Experimental Procedures

• RNA isolation
• Agarose gel analysis of RNA

Overview of Procedures

You and your partner will isolate RNA from Arabidopsis.  To confirm the quality of the isolated RNA, you will a) measure absorbance at 260 and 280 nm and determine the ratio and b) analyse RNA on an agarose gel.
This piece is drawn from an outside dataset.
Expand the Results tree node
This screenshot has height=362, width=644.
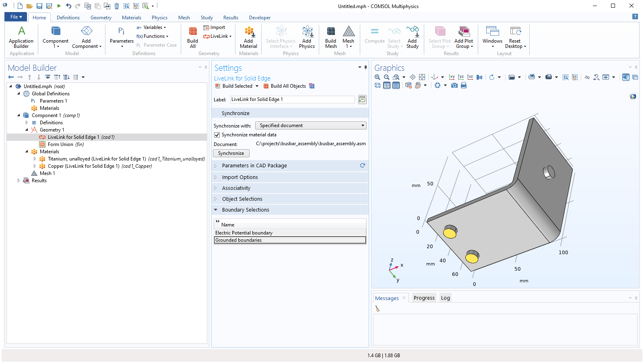point(19,181)
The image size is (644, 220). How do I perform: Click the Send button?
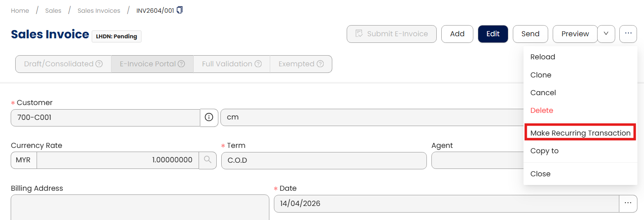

Notes on Molecular Biological Procedures

General Guidelines
1. Maintain a clean work area
2. Use a fresh pipet tip for every transfer (tips should be DNase/RNase free)
3. Wear gloves to prevent contamination (of yourself as well as your experiment)
4. Sterilize solids and liquids by autoclaving 20 minutes at 121°C at 15 psi

Pipetting Small Volumes
1. Before beginning the procedure, thaw all frozen reagents and mix well
2. Pulse spin ALL tubes of aliquots to bring the liquid to the bottom of the tube -- in the microcentrifuge hold the "SHORT" key for about 5-10 seconds
   (Capless 1.5 ml vials serve as holders for 0.2 and 0.5 ml tubes in the microcentrifuge rotors)
3. Touch only the very tip to the surface of the solution (i.e., do NOT submerge the pipet tip into the solution)
4. Most enzyme stocks are in 50% glycerol; these solutions are quite viscous and liquid will stick to the outside of the pipet tip so touch only the surface

Centrifugation
1. DO NOT PUT TAPE ON TUBES!
2. ALWAYS balance the load in the centrifuge
3. Capless 1.5 ml vials serve as holders for 0.2 and 0.5 ml tubes in the rotors
4. Pulse spin ALL tubes of aliquots to bring the liquid to the bottom of the tube -- in the microcentrifuge hold the "SHORT" key for about 5-10 seconds
5. DO NOT SLAM THE LIDS! (this action breaks the latch mechanisms)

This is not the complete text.